▶ RECORDS FOR THIS TASK

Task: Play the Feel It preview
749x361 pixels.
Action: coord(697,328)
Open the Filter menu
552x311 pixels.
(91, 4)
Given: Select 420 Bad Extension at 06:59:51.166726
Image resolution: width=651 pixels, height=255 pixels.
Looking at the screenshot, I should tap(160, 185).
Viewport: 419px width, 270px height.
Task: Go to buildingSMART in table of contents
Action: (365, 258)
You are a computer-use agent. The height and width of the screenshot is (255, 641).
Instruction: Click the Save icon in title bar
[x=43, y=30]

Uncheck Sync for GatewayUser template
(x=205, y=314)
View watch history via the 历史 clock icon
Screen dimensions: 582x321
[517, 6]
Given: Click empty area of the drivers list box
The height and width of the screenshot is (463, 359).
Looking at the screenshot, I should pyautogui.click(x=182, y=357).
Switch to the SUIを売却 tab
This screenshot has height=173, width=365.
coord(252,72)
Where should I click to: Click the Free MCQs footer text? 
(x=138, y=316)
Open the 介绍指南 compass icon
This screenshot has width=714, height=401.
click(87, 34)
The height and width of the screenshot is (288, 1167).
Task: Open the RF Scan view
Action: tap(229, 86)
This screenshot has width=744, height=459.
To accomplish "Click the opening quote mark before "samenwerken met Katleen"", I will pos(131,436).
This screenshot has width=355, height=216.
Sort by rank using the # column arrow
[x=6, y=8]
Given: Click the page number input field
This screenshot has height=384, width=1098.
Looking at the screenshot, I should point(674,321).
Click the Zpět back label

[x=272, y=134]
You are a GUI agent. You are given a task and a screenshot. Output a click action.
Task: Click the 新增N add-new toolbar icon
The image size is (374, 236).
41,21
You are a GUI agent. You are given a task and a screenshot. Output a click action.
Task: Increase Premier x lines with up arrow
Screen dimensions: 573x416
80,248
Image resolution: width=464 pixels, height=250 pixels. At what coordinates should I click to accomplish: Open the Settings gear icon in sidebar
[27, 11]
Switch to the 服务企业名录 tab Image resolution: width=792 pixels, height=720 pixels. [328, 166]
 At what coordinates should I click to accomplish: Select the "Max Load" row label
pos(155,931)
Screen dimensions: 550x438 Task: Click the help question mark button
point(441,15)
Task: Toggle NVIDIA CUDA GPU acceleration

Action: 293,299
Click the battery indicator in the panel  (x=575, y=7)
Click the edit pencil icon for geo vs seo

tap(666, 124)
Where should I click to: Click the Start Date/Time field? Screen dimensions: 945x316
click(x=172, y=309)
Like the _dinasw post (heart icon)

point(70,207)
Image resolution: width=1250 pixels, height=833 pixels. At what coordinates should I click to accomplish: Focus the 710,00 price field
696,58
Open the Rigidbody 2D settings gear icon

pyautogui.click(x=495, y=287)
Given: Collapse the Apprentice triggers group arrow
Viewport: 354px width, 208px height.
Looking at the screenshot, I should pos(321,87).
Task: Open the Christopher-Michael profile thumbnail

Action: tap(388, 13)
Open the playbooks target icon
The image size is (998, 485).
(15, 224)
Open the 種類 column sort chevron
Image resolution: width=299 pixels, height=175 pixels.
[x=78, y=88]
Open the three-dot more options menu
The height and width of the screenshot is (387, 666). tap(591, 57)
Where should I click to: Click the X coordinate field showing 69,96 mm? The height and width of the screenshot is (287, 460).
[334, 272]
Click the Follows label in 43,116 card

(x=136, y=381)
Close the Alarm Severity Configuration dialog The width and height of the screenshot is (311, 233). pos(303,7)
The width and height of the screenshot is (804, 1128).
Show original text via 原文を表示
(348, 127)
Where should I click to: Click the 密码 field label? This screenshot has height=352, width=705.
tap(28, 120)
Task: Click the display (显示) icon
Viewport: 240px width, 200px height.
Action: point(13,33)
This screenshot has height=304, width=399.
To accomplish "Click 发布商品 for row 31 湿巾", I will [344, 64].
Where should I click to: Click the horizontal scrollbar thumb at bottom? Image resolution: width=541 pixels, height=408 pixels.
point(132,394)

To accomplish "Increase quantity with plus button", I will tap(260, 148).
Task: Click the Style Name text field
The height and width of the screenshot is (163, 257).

▶ TASK OBJECTIVE
The only acceptable answer is a number: how many lines of the listing contain the word "Switch".

▶ TASK SOLUTION
2